Rewrite the passage of the theater review from "Gregg Ostrin’s new play opens" to "it was passé.", changing "acting" to "performing".

─── Document segment ───

Gregg Ostrin’s new play opens off-Broadway.
Styles of acting, like clothing and interior decor, are subject to fashion. What is considered tasteful one year is destined to be hopelessly outdated a decade later. But the stage and screen arrival of Marlon Brando in Tennessee Williams’s A Streetcar Named Desire wasn’t just significant for its introduction of Brando’s then-revolutionary style of acting—the mumbling disinhibition that has often been described as “real.” It was a jolt of raw masculine sexual energy aimed directly at a mannered culture that still dominated the commanding heights of Broadway and Hollywood, but had not yet realized it was passé.
That seems to be the assumption undergirding Gregg Ostrin’s new play Kowalski, which is now making its off-Broadway debut at the Duke on 42nd Street. A playful and highly watchable tribute to both Williams and Brando, it has some surprisingly astute things to say about the tectonic cultural shifts happening in our own time.
The story takes place in 1947. Already celebrated for the success of The Glass Menagerie, Tennessee Williams has retreated to Provincetown to meditate (and self-medicate) on his forthcoming Broadway play, A Streetcar Named Desire. His companions are director Margo Jones (an underutilized Alison Cimmet) and problematic boyfriend Pancho Rodriguez (Sebastian Treviño, who does a fine job playing a gay brat). When Margo learns that she will not be directing Streetcar (that honor goes to Elia Kazan), she decides to accompany Pancho to Atlantic House, where he intends to get drunk and pick up a sailor. This leaves Williams all to his lonesome.
That is, until a handsome stranger named Marlon Brando (Brandon Flynn) barges into the house and helps himself to the cookie jar. Brando has traveled from New York to audition for the role of Stanley Kowalski, Stella’s brute of a husband (and brother-in-law to wilting Southern flower Blanche). Williams wants to cast John Garfield—but that doesn’t mean he has no use for Brando, whose skills as a handyman are just the tip of his potential usefulness. The late arrival of Brando’s female traveling companion, Jo (Ellie Ricker), offers the esteemed dramatist (and America’s preeminent girl’s gay) an opportunity to further toy with the young actor as he dangles friendship and the prospect of an audition before her. But as the evening progresses, we begin to wonder who is really steering this ship.

─── Supplied entries ───

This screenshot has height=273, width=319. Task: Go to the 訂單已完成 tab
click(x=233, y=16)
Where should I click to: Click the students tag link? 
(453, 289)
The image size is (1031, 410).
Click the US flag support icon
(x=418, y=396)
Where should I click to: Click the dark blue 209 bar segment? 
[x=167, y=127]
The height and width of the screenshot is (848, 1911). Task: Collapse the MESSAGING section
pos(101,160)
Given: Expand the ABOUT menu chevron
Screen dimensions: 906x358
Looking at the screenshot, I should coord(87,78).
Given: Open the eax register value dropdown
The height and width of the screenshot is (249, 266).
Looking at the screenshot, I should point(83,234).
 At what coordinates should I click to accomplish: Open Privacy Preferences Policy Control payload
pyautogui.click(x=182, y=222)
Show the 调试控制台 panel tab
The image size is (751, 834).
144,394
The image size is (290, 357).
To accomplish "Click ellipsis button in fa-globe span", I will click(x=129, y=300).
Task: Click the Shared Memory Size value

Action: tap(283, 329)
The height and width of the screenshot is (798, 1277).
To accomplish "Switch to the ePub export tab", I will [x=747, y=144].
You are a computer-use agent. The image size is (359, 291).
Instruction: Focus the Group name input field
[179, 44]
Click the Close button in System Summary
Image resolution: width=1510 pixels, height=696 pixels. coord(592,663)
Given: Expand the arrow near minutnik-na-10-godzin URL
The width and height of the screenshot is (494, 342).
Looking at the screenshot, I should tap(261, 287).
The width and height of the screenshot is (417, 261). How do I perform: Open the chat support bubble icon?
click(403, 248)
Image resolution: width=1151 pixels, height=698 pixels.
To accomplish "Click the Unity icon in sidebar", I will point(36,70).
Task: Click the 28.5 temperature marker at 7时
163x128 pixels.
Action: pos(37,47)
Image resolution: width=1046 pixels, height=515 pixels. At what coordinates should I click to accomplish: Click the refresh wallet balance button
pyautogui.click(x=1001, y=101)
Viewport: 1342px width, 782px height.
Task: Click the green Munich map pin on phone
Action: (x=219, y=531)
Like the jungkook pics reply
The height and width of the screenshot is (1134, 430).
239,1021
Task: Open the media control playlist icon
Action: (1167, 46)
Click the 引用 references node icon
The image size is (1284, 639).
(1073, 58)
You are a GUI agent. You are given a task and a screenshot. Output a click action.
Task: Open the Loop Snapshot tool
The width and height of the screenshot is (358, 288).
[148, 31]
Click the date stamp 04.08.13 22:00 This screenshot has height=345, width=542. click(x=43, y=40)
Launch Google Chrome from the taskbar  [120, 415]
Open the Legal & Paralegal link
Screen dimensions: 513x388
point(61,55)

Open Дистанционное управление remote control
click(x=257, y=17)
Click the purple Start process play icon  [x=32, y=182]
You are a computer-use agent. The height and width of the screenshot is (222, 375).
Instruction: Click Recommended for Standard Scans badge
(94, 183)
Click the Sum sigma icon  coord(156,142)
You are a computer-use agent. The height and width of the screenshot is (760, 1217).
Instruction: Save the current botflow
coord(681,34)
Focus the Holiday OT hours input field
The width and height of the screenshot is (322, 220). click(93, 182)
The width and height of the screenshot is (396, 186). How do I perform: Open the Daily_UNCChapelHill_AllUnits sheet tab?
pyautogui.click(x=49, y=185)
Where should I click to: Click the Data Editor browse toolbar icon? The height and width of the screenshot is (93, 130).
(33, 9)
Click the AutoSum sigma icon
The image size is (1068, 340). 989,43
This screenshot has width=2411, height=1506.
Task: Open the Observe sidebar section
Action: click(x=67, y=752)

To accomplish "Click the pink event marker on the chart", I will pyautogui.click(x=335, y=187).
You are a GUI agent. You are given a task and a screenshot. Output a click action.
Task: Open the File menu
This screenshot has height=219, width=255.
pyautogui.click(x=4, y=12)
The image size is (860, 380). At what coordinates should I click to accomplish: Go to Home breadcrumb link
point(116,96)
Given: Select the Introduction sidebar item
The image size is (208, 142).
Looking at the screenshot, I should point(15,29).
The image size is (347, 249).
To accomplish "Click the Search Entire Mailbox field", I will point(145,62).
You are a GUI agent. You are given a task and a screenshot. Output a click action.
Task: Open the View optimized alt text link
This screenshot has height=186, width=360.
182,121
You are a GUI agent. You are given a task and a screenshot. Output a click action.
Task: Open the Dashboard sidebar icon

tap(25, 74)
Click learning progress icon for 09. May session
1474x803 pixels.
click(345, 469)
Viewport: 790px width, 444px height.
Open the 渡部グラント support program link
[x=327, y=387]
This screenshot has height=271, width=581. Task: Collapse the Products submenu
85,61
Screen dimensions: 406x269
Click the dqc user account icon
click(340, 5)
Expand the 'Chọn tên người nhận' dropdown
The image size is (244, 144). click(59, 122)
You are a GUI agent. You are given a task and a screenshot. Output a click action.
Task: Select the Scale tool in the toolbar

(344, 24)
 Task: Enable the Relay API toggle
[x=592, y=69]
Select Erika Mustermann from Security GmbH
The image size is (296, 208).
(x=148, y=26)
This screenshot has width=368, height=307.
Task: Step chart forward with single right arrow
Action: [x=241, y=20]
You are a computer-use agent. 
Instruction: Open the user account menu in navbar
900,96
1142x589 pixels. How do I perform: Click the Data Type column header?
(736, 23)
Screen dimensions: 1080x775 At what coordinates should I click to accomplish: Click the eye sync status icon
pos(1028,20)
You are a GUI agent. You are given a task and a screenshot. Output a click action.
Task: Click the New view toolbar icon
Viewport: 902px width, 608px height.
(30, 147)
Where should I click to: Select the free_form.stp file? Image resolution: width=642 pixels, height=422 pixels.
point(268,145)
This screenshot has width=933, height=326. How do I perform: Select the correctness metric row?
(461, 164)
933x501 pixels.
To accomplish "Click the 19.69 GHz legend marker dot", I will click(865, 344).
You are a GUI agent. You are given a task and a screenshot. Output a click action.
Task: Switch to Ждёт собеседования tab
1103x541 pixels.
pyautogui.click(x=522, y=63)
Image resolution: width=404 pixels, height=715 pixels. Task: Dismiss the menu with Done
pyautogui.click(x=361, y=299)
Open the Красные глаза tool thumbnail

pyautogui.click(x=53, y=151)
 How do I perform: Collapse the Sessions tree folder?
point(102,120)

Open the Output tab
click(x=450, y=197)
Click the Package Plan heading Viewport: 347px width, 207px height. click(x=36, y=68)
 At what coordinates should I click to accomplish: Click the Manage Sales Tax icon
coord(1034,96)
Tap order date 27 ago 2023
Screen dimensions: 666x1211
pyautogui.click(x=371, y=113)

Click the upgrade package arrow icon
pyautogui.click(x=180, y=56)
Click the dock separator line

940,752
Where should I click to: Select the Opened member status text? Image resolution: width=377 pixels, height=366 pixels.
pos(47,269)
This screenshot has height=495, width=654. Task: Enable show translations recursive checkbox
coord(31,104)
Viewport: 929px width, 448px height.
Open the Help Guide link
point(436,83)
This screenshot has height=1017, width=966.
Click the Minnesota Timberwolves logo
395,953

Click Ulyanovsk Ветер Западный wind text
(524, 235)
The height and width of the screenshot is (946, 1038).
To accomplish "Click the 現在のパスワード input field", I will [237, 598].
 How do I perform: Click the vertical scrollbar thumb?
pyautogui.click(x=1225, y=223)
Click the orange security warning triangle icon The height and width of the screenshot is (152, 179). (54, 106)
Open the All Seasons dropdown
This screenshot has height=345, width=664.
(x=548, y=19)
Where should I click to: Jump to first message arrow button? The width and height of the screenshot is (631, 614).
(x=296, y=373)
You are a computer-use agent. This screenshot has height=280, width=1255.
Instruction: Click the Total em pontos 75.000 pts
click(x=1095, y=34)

───

* [Written reply]:
Gregg Ostrin’s new play opens off-Broadway.
Styles of performing, like clothing and interior decor, are subject to fashion. What is considered tasteful one year is destined to be hopelessly outdated a decade later. But the stage and screen arrival of Marlon Brando in Tennessee Williams’s A Streetcar Named Desire wasn’t just significant for its introduction of Brando’s then-revolutionary style of performing—the mumbling disinhibition that has often been described as “real.” It was a jolt of raw masculine sexual energy aimed directly at a mannered culture that still dominated the commanding heights of Broadway and Hollywood, but had not yet realized it was passé.